Frauenbewegung – Frauenpolitik in Berlin nach 1945 / Die bruchlose Anknüpfung an die Bewegung von vor 1933 war nach Kriegsende nicht möglich  ■ Von Irene Stoehr

„Wilmersdorfer Kaffeeklatsch“ nannte die kommunistische Frauenzeitung Für Dich im Oktober 1946 abwertend die erste Frauenorganisation in den Westzonen Berlins, die sich ausdrücklich als Fortsetzung der organisierten, „bürgerlichen“ Frauenbewegung vor 1933 verstand.

Kurz nach dem Ende des Zweiten Weltkriegs, am 25. Juli 1945, hatten sich im Berliner Bezirk Wilmersdorf 33 Frauen getroffen, um die Gründung eines „Deutschen Frauenbundes“ vorzubereiten. Viele von ihnen waren vor 1933 im Bund Deutscher Frauenvereine (BDF) aktiv gewesen, dem Dachverband der bürgerlichen Frauenbewegung seit 1894. Die letzte Vorsitzende, Dr. Agnes von Zahn- Harnack, hatte den BDF im Mai 1933 aufgelöst, um den Anschluß an die NS-Frauenschaft nicht vollziehen zu müssen. Sie war es auch, die 1945 als erste die Initiative zur Wiederbelebung der Frauenbewegung in Deutschland ergriff.

Ungewöhnlich war nicht, daß sich Frauen ohne Männer organisieren wollten, sondern daß sie etwas anderes vorhatten, als sich um die Organisation des Überlebens zu kümmern. Trotz der Sorge um die nackte Existenz und trotz des großen Frauenüberschusses (in Berlin 70 Prozent) hatte der Trümmersommer 1945 das Geschlecht nicht aus dem politischen Bewußtsein verdrängt. Im Gegenteil: Zur gleichen Zeit wurden in allen vier Besatzungszonen Deutschlands kommunale Frauenausschüsse gebildet, um die Frauen für den Wiederaufbau zu mobilisieren. So entstand im Sommer 1945 eine eigentümliche „Frauenbewegung“: Die Interessen von „unten“ und von „oben“ kamen zusammen. Anordnungen der kommunalen Verwaltungen trafen oft schon auf gleichgerichtete Fraueninitiativen, die allerdings meist in den politischen Parteien – vor allem in der Kommunistischen Partei Deutschland (KPD) – entstanden waren.

Aufgelistetes Material:

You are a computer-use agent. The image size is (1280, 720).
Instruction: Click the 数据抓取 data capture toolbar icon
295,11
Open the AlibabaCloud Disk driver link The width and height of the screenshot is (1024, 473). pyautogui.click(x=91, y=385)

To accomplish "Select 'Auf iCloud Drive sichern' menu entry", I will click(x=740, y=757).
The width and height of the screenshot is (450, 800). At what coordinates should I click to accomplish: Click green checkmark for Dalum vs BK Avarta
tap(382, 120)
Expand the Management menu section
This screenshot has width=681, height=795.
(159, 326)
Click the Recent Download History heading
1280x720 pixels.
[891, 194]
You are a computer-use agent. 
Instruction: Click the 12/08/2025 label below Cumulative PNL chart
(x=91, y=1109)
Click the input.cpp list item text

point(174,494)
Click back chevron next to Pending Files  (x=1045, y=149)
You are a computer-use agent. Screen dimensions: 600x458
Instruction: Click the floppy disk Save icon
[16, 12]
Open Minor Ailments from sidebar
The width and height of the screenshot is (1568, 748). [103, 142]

Aufgabenstellung: Setze den Text über die Berliner Frauenbewegung nach 1945 fort, beginnend nach seinem letzten Satz.

Lösung:
Da die westlichen Alliierten erst im Juli 1945 nach Berlin kamen, waren die kommunalen Einrichtungen bereits durch die Rote Armee installiert und die Frauenausschüsse deshalb ohnehin von der KPD dominiert.

Dieses Faktum und ihre Einbindung in die Verwaltung waren die Hauptgründe dafür, daß die meisten Frauenbund-Gründerinnen dort nicht mitarbeiteten. Sie waren politisch liberal eingestellt, hatten aber schon vor 1933 die parteipolitische Neutralität der Frauenbewegung verteidigt. Gegenüber dem Zentralen Frauenausschuß, der nach Einschätzung Agnes von Zahn-Harnacks im Januar 1946 „den Charakter einer behördlichen Institution trägt“, grenzte sich nun der Frauenbund als „unabhängige demokratische Institution“ ab. Er sah sich darüber hinaus durch die Existenz der Frauenausschüsse gezwungen, auch seine ursprüngliche Zielsetzung in unterscheidender Absicht zu verändern.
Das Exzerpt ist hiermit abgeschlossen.